Tuesday, January 27, 2015

Jan 27

Honestly, I feel like I am so sinful that I need more than just grace sometimes. I know that it always says things in the Bible that we should press on and not let sin increase and stuff...but sometimes it's so easy to take advantage of that. Why is it so easy to take grace so lightly? Jesus DIED for me...i'm like nothing but He loves me and died for me. I'm literally like a red mite in comparison to Him. he has no need for me, yet He chooses to love me and die for me. I don't know why...and because of that I should be pushed to be so in love with Him that I would not desire to sin against Him anymore! Although my salvation is sealed by His Spirit, and himself, I shouldn't just dismiss everything He has done for my by rejecting Him every time I screw up. Why is sanctification so hard? lol It's actually really weird! because I want to get to grow closer to God, but my flesh is so extremely weak that it's ridiculous...like it's sad. I really do wonder sometimes that maybe my flesh is weak because I take grace way too for granted! we always say these things, but do we truly believe that we do? what are we doing to change that?
I sort of came to this conclusion when I was thinking about myself at school. I remember when i was in first semester, I was so motivated to do well in school! it was a mix of things: I had a vision of what I wanted to do in the future, I wanted to prove to myself I could do this, i wanted to show my friends and family that I can get decent marks, I wanted to glorify God with the gifts He's given me and all that. But now, after I feel like it's actually within reach to get into physio, after I showed myself I can actually do well in school, after my friends and family know that I can be disciplined my motivation decreased severely. I used to think that I was driven with Godly discipline last semester, but maybe in the end, it was just selfish ambition...to make a name for myself that felt unreachable. But now that I can obtain these things, it feels so easy to just sit back and relax and be selfish again by only caring about my body and letting myself be a lazy bum (though i still go to class and stuff).

(Collected data)
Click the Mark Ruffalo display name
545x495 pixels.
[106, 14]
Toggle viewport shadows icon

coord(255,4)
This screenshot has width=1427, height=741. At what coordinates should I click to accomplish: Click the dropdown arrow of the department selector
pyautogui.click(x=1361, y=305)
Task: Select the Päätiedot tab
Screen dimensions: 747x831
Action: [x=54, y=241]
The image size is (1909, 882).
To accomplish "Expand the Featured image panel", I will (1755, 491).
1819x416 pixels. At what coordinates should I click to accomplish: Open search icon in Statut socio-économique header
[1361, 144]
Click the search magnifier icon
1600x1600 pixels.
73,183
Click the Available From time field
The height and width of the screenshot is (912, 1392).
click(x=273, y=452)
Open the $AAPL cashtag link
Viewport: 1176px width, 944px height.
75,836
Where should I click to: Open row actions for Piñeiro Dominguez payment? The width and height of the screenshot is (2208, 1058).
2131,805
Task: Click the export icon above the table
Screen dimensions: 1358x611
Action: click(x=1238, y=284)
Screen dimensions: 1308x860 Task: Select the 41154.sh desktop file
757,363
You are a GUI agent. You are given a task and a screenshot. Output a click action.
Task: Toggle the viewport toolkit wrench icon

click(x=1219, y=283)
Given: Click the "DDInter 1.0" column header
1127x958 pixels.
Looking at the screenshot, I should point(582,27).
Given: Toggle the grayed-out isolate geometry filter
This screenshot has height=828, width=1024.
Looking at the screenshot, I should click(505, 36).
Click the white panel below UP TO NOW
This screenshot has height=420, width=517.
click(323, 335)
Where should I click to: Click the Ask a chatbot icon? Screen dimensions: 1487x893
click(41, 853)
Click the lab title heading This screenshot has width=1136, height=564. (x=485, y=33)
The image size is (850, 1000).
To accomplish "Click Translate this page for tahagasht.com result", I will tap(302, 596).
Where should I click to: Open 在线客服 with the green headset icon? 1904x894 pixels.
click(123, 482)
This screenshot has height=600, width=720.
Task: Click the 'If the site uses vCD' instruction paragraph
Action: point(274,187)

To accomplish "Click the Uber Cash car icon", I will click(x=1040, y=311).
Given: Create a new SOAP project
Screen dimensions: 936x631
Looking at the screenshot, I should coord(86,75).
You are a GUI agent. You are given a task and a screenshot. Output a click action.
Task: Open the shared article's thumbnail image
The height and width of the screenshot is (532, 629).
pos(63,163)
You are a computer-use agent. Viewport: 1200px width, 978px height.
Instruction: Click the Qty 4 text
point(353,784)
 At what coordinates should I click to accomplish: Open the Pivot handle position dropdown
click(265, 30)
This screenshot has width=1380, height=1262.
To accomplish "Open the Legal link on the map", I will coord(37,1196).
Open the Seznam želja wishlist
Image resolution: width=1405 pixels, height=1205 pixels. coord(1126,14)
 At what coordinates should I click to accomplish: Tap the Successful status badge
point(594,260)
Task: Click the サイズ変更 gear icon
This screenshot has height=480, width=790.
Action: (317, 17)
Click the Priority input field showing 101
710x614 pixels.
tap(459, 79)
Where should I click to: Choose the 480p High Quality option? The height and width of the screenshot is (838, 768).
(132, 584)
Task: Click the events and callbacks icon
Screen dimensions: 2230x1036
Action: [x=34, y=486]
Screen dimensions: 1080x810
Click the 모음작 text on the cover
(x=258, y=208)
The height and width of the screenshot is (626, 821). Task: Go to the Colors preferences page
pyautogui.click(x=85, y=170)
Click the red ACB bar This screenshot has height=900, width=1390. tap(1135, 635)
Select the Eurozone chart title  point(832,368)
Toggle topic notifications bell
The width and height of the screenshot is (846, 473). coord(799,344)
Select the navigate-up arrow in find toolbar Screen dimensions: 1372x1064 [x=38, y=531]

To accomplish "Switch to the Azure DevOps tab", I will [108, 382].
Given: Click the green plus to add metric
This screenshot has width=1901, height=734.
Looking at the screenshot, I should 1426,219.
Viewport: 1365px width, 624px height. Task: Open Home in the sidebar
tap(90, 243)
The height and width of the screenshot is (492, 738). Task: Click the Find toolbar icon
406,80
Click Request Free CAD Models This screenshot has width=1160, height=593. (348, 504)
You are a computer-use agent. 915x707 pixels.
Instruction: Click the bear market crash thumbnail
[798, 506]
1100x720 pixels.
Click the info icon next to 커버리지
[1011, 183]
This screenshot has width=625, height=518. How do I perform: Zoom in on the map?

ASSIGNMENT 1
Condense the journal entry's paragraph beginning "I sort of came to this conclusion" into a short list that keeps its main facts.
ASSIGNMENT 2
Extend the journal entry about grace and waning motivation, beginning after its final sentence.

EXERCISE RESULT 1
- The conclusion came from thinking about myself at school.
- In first semester I was very motivated, for several reasons:
  - I had a vision of what I wanted to do in the future.
  - I wanted to prove to myself that I could do it.
  - I wanted to show friends and family I could get decent marks.
  - I wanted to glorify God with the gifts He has given me.
- Now getting into physio feels within reach. I have shown myself I can do well, and my friends and family know I can be disciplined. Since then my motivation has dropped severely.
- What I thought was Godly discipline last semester may have been selfish ambition, a wish to make a name for myself that had seemed unreachable.
- Now that these things are within reach, it feels easy to sit back, be selfish again, care only about my body and be lazy, though I still go to class.

EXERCISE RESULT 2
I need God to really do some heart surgery for me! He has revealed to me how selfish my heart can be! I want to excel in school for Him! I want to be a physio for Him! I want to get married for Him! everything for His glory alone! I want to want this! I am reminded of that time when this father was like "Lord I believe, help me in my unbelief"..."Lord I want to glorify you, help me with my selfish desires of glorifying myself" "To live is Christ, To die is gain"...or paraphrased as "Jesus, I want to live my life for your glory and I want to know you. When I die, I can be with you and that is far better!" Am I even saying that? at small group yesterday they asked, Fill in the blank, "to live is ___".  I said for others! which was true at the moment! but as i think deeper and stuff, it is true, but I also live for myself! Yes, it's human nature, but it doesn't mean that it's good. God I want you to be sufficient for me. I need to depend on myself less and more on you! In the end, I don't know what will happen, but I pray that God will fix this broken/evil heart of mine and help me love Him the most! Godly discipline...it's not just the power of will, but it is a change of heart as well which only the Spirit can fix. God, i pray that you would heal me that I would be able to love you more.